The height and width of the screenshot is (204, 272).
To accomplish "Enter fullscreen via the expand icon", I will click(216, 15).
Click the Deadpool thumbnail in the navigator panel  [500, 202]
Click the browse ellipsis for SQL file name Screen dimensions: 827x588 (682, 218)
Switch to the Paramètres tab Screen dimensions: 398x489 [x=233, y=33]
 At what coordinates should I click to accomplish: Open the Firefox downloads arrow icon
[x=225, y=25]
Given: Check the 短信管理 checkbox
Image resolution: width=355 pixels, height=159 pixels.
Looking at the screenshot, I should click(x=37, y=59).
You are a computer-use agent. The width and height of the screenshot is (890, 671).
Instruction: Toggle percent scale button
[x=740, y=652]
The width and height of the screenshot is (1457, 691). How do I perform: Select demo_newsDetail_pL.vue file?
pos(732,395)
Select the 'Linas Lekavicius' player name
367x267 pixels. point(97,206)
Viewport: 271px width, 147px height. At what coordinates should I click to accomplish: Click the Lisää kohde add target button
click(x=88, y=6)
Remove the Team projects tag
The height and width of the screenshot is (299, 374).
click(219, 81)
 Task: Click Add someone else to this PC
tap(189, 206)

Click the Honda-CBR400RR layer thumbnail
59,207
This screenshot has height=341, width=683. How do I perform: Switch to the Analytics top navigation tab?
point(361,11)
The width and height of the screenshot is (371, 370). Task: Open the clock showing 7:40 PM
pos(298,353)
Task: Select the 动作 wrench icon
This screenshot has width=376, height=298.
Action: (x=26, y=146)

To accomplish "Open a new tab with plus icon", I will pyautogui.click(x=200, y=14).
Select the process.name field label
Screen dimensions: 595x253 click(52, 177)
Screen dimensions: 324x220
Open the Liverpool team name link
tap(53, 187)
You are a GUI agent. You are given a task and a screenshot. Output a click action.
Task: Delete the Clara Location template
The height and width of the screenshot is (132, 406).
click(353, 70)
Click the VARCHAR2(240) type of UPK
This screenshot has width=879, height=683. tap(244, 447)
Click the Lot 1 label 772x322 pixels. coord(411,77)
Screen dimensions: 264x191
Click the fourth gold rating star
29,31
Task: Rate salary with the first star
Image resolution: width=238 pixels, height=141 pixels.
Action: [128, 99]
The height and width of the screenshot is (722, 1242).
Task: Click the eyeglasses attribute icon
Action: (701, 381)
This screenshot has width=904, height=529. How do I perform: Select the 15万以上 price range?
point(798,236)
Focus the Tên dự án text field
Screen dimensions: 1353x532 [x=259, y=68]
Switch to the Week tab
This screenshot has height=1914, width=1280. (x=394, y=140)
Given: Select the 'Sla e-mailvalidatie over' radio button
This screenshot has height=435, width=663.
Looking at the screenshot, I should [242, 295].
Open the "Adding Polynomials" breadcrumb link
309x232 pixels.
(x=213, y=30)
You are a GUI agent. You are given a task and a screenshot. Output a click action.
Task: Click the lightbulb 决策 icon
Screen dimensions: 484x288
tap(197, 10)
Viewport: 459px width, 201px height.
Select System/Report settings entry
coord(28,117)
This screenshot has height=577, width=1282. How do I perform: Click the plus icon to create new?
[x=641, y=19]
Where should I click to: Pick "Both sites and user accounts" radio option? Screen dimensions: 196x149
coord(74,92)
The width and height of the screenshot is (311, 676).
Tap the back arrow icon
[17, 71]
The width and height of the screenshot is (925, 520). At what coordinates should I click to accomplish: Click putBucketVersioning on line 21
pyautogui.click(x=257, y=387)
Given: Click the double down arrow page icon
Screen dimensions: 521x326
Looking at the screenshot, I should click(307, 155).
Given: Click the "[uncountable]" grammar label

────────────────────

* What the exercise asks: Find every line above that contains the word "with", and return each one.

* Answer box:
To accomplish "Open a new tab with plus icon", I will pyautogui.click(x=200, y=14).
Task: Rate salary with the first star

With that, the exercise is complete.